Supplied records
Start of Block

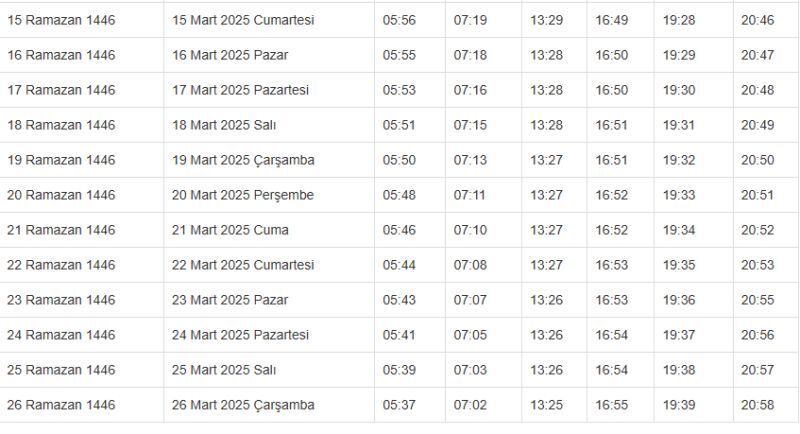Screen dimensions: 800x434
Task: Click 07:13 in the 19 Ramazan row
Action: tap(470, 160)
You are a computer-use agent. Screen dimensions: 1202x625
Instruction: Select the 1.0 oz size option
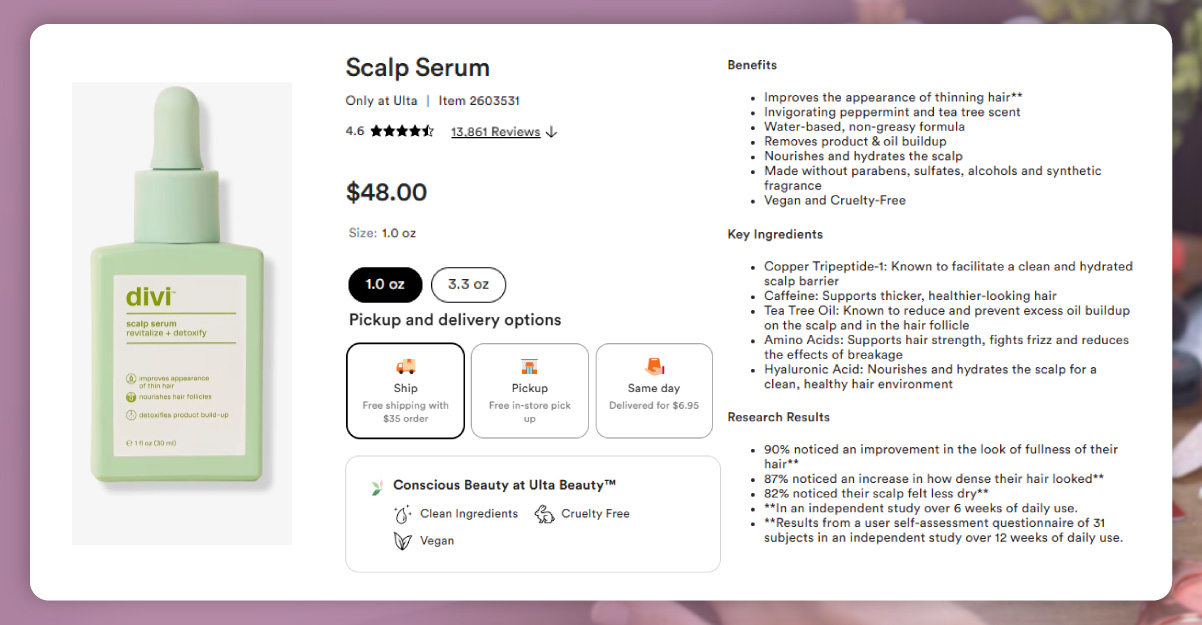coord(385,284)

End of Block
Start of Block

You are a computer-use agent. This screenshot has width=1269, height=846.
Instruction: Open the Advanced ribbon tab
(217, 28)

End of Block
Start of Block

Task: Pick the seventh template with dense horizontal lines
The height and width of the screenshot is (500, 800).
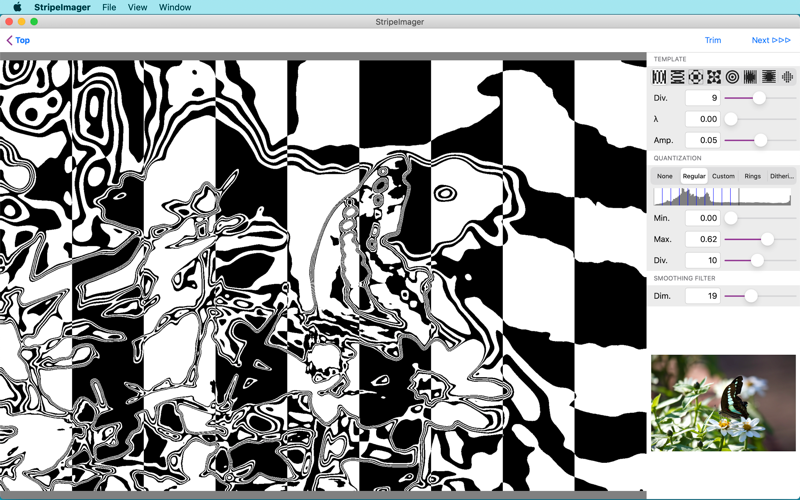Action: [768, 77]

End of Block

Wherever a line contains the string "agent", copy that line from the data.

You are a computer-use agent. Screen dimensions: 1202x625
You are a computer-use agent. This screenshot has width=1269, height=846.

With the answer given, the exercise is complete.